▶ **Selection**:
::::::::::

Only the super naive go into journalism expecting to get rich. It's a calling. I and many of my co-workers were willing to put up with crap pay, sub-par benefits, 60+ -hour work weeks (with no overtime) because we wanted to make a difference in our communities.
Newhouse/Advanced/whatever put a lot of talented, dedicated employees out on the street in the name of profit. What was once a respected name in journalism is now the butt of jokes.
#6 Posted by Vague Nomenclature, CJR on Thu 20 Jun 2013 at 05:49 PM
I've felt the pain of the budget ax my fair share of times in journalism. And yes, many folks resent that, but how is that notable or newsworthy?
Everyone ever laid off resents it. There is no obligation for the paper to keep publishing under a 20th century model that doesn't fit today's reality.

::::::::::

▶ **Set problem 1**:
Copy out every line of the records below word for word, omitting the pictures.

[Rows from a screen grounding dataset]
::::::::::

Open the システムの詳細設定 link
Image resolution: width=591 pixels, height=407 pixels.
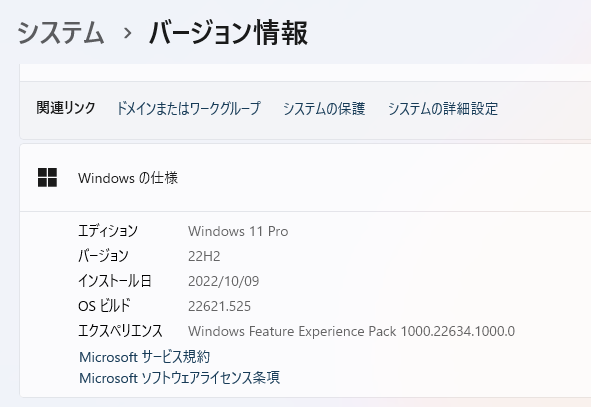443,109
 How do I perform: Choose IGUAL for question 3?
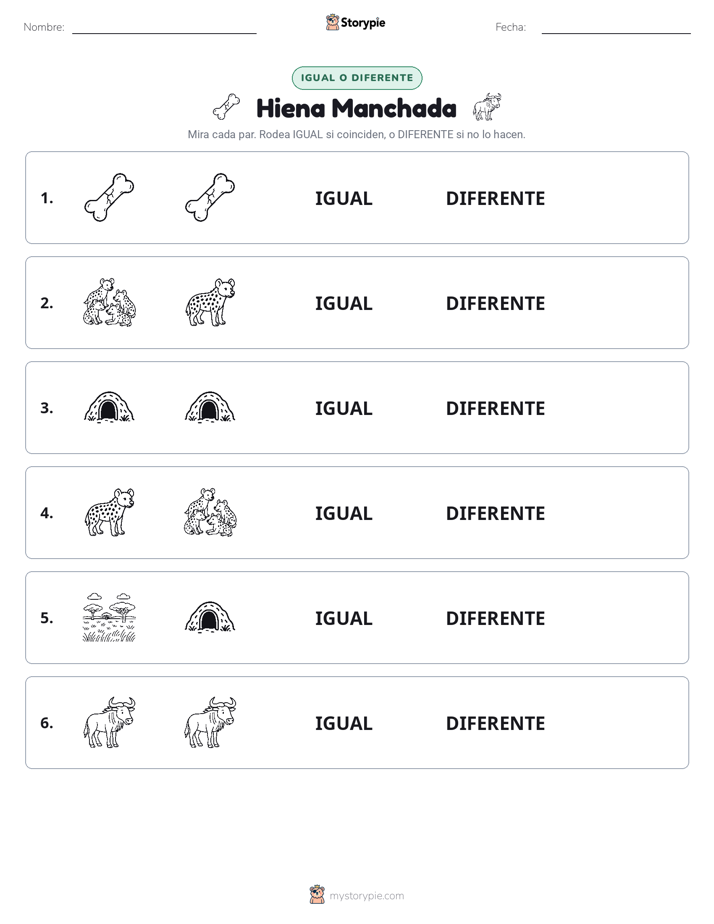343,408
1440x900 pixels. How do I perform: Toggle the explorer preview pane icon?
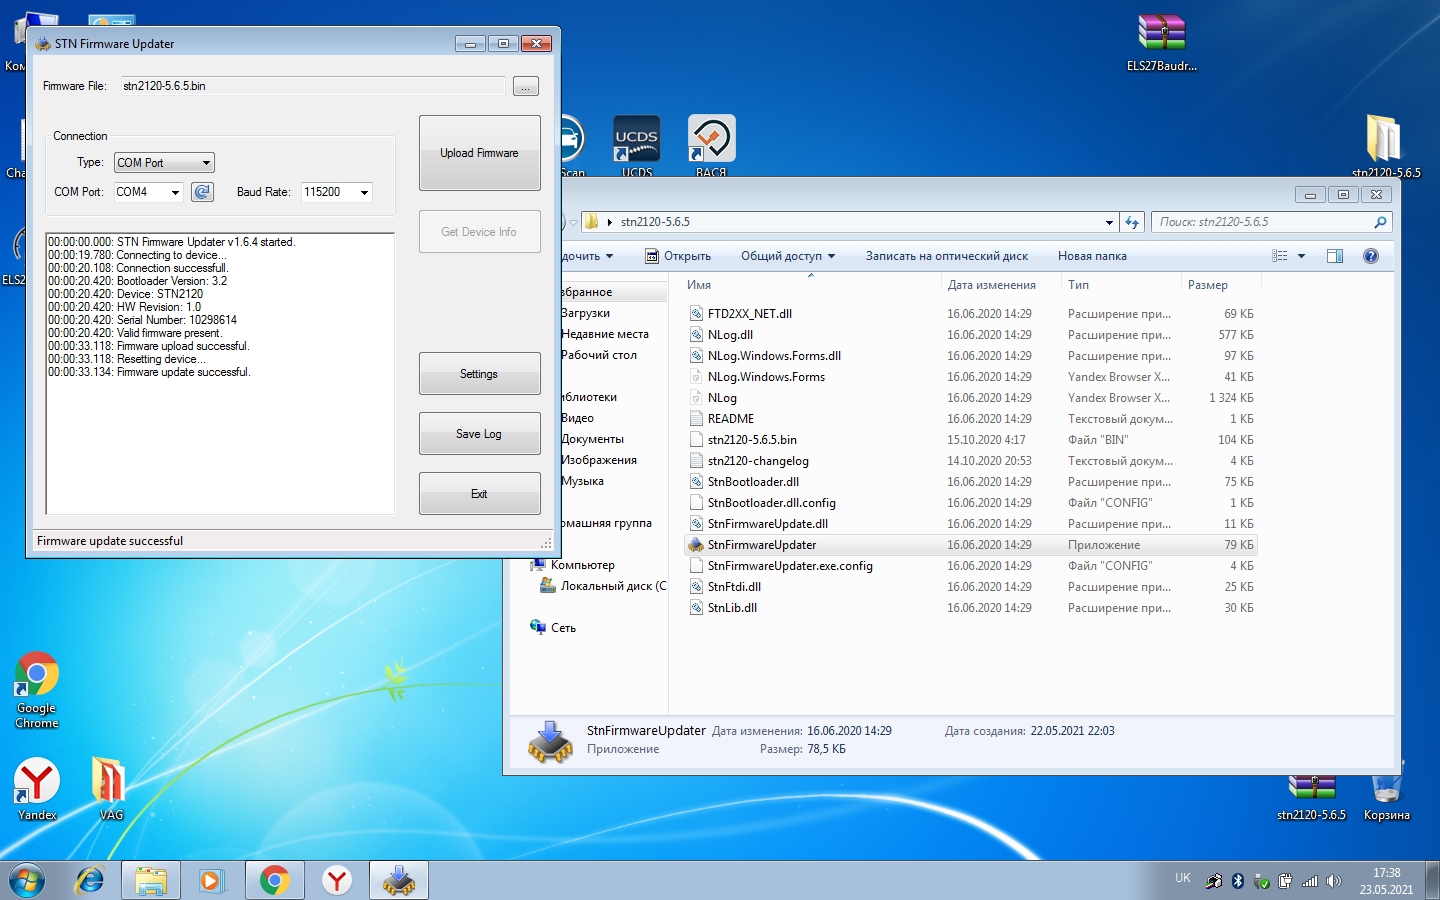point(1334,256)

::::::::::

▶ **Set problem 2**:
In the comments on journalism pay and layoffs, why did the first writer and many co-workers accept poor pay and long hours?

▶ **Final result 1**:
Open the システムの詳細設定 link
Image resolution: width=591 pixels, height=407 pixels.
443,109
 How do I perform: Choose IGUAL for question 3?
343,408
1440x900 pixels. How do I perform: Toggle the explorer preview pane icon?
point(1334,256)

▶ **Final result 2**:
They accepted low pay, sub-par benefits and work weeks of 60 or more hours with no overtime because they wanted to make a difference in their communities.